Wespress x Shapiro presents Rachel Trousdale

Wesleyan University McKelvey Room,  Admissions Building (70 Wyllys), Middletown, CT

Please join us for an elegant reception and champagne toast to celebrate Five-Paragraph Essay on the Body-Mind Problem by Rachel Trousdale—winner of Wesleyan University Press’s inaugural Cardinal Poetry Prize. Sponsored by Wesleyan University Press, the Shapiro Center for Creative Writing and Criticism, and the Wesleyan English Department.

Special guests include Inaugural Judge Robert Pinsky and co-editors Professor John Murillo and Oliver Egger (’23), Assistant Editor at Wesleyan University Press.
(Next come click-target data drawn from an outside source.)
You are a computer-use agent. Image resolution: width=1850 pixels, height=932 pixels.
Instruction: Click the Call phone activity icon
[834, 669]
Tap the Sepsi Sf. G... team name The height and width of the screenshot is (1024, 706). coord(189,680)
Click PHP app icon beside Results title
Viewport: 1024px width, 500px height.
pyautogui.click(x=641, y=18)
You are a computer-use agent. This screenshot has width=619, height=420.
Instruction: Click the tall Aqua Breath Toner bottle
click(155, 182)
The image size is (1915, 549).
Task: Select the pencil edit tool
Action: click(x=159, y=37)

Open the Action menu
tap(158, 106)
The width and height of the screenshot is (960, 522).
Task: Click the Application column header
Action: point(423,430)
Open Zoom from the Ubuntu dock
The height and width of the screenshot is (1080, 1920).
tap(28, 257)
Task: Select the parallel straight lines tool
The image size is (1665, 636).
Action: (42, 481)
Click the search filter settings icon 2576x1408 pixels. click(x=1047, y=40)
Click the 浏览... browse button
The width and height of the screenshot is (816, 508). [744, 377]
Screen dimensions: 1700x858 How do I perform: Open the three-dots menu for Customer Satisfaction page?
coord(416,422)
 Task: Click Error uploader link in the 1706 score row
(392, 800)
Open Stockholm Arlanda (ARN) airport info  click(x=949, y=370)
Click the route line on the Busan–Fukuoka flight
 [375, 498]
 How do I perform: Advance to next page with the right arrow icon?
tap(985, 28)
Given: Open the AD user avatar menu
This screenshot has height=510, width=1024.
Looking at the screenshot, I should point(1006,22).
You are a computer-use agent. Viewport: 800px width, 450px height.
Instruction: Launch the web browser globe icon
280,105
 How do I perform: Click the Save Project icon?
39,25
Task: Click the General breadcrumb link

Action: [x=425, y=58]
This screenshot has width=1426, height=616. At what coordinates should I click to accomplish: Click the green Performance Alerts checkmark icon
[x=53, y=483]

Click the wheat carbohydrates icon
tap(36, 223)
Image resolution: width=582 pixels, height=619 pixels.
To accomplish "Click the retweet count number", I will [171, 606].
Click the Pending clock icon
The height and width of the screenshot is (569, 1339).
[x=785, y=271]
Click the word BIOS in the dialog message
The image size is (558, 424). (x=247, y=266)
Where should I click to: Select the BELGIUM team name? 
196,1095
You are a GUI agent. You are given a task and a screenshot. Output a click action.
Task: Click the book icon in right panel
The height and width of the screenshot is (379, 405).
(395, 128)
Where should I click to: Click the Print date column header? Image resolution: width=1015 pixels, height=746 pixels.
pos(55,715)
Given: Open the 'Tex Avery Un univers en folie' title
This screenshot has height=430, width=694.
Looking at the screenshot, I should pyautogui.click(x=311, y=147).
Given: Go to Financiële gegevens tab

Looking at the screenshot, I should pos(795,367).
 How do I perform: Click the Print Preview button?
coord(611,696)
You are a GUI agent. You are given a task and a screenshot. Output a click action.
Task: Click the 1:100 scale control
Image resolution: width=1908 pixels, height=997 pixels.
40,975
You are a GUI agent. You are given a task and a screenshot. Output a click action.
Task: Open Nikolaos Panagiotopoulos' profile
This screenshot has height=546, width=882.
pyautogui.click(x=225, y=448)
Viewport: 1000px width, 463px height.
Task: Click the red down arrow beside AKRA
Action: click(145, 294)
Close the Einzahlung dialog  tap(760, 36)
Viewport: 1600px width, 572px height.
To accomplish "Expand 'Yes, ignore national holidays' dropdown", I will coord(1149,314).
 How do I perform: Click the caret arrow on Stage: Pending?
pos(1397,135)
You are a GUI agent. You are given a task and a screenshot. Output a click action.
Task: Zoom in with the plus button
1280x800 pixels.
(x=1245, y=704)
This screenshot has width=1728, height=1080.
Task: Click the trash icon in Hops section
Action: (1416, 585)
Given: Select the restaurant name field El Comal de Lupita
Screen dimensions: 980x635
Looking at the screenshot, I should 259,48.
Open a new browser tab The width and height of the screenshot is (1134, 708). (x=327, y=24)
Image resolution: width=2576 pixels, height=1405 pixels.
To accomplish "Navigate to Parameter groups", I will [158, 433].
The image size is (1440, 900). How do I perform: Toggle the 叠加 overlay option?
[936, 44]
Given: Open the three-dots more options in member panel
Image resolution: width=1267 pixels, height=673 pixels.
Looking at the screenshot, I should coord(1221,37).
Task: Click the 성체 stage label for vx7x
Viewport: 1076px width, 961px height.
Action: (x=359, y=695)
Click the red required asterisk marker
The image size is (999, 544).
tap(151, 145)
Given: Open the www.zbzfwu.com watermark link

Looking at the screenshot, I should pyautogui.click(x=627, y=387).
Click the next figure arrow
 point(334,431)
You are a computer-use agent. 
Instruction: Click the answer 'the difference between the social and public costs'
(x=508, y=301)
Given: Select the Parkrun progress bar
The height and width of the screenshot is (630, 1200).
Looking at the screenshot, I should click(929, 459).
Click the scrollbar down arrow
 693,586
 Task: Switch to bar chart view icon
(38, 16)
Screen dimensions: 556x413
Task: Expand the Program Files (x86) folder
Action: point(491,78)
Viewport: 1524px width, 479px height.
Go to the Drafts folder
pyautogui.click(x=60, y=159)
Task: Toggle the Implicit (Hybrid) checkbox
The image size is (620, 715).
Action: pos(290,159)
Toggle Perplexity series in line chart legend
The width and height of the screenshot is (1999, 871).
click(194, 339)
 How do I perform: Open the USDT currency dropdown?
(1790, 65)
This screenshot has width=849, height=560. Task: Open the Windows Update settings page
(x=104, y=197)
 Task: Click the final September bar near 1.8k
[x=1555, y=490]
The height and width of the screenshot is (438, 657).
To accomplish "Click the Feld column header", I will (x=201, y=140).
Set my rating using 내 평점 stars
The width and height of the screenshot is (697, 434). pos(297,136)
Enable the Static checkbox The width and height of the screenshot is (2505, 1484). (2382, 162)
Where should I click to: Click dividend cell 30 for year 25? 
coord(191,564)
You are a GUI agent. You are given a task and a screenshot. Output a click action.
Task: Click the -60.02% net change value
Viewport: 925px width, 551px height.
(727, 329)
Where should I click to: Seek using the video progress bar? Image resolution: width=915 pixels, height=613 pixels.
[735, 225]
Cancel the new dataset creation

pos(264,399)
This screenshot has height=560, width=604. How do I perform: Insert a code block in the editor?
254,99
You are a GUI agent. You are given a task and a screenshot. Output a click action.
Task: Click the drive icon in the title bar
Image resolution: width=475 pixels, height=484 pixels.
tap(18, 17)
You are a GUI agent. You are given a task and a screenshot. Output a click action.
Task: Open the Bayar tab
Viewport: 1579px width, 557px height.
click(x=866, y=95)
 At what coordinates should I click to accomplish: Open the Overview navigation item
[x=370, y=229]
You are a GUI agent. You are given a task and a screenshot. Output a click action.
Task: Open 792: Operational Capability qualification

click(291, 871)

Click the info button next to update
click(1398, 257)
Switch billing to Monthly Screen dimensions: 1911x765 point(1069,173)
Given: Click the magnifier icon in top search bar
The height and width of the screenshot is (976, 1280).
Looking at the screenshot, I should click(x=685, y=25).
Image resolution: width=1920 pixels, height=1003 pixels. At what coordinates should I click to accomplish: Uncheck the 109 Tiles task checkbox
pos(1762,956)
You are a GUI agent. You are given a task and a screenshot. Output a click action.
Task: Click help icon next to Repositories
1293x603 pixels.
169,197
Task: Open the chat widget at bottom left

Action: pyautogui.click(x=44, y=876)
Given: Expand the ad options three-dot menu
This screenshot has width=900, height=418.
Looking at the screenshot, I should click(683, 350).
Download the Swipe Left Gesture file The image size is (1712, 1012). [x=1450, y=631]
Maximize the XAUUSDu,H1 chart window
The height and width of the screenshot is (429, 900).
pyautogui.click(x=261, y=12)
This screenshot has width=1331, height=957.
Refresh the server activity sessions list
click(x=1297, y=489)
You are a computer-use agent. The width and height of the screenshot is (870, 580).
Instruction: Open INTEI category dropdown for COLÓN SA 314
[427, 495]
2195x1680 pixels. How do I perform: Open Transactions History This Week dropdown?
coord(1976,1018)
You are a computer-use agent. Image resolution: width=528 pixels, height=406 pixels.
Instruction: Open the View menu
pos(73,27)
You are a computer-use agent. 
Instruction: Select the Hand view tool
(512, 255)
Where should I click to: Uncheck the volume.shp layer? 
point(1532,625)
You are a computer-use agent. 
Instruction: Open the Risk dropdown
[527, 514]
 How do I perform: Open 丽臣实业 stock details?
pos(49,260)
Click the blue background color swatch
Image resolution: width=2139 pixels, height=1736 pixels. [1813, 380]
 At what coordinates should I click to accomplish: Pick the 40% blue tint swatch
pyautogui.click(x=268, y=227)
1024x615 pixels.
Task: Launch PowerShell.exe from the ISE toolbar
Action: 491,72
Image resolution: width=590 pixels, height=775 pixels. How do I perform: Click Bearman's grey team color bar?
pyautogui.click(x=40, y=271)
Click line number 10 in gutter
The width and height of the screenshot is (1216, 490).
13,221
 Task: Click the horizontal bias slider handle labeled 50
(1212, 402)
Praise for Five-Paragraph Essay on the Body-Mind Problem
“A rare gift in art is directness: to turn a clear, unsentimental gaze on love and grief in all their variations, with no smokey or mysterioso evasions. Almost as valuable is meaningful surprise, the stunned laughter of recognition even if the subject for marvel is loss. The heartfelt, unpredictable poems of Rachel Trousdale attain that kind of discovery.”
—Robert Pinsky, Judge, 2024 Cardinal Poetry Prize

“You can’t literally make modern poems with a laser, nor comedy with a magnifying glass, but if you could and you got it all just right—accurate, even-tempered, and delighted by life’s bizarre turns—you’d get something like this wise, sharp-witted and generally exceptional debut, by a poet who knows what to do when you fall in love as well as what to do when the world spins fast enough to throw you sideways and you have to hold on, for your kids, to your kids. How is a baby like ‘a brood of termites?’ ‘What have we taught our son?’ ‘Where are our robot sharks?’ What if a yeti visited a mature, equable, family-friendly Auden? If any poem, any life, amounts (as the poet says) to ‘an incomplete experiment,’ this one’s got lovely results, a thesis, an antithesis, and six kinds of love: filial, amorous, amicable, intellectual, maternal, and one that remains as an exercise for the reader. ‘I Swear This Is Not Intended as a Back-Handed Compliment,’ one poem declares, and neither is this self-conscious sentence: you can trust these technically gifted sonnets, prose poems, sestinas, poesie concrète, punchlines and acrobatic sentences to take you anywhere, and then (as the poet also says) to bring us home.”
—Stephanie Burt, author of We are Mermaids and Don’t Read Poetry

About the Cardinal Poetry Prize
Five-Paragraph Essay on the Body-Mind Problem by Rachel Trousdale was selected by guest judge Robert Pinsky from fifteen finalists, following an initial screening process of 428 manuscripts. The initial screening was conducted by coeditors John Murillo, poet and [Associate Professor of English at Wesleyan University]; Suzanna Tamminen, Director and Editor-in-Chief of Wesleyan University Press; and Oliver Egger, Assistant Editor at Wesleyan
University Press.

The Cardinal Poetry Prize is open biennially to poets aged 40 or older who have never published a poetry book or have not published a new original poetry collection within the
last 10 years. The winner receives $1,000 cash prize and has their manuscript published in the acclaimed Wesleyan University Press Poetry Series.

About Rachel Trousdale
Rachel Trousdale is a professor of English at Framingham State University. Her poems have
appeared in The Nation, The Yale Review, Diagram, and other journals, as well as a chapbook, Antiphonal Fugue for Marx Brothers, Elephant, and Slide Trombone (Fishing Line Press, 2015). Her scholarly work includes Humor, Empathy, and Community in Twentieth-Century American Poetry (Oxford University Press, 2021) and Nabokov, Rushdie, and the Transnational Imagination (Macmillan, 2010). Five-Paragraph Essay on the Body-Mind Problem is her first full-length collection of poetry.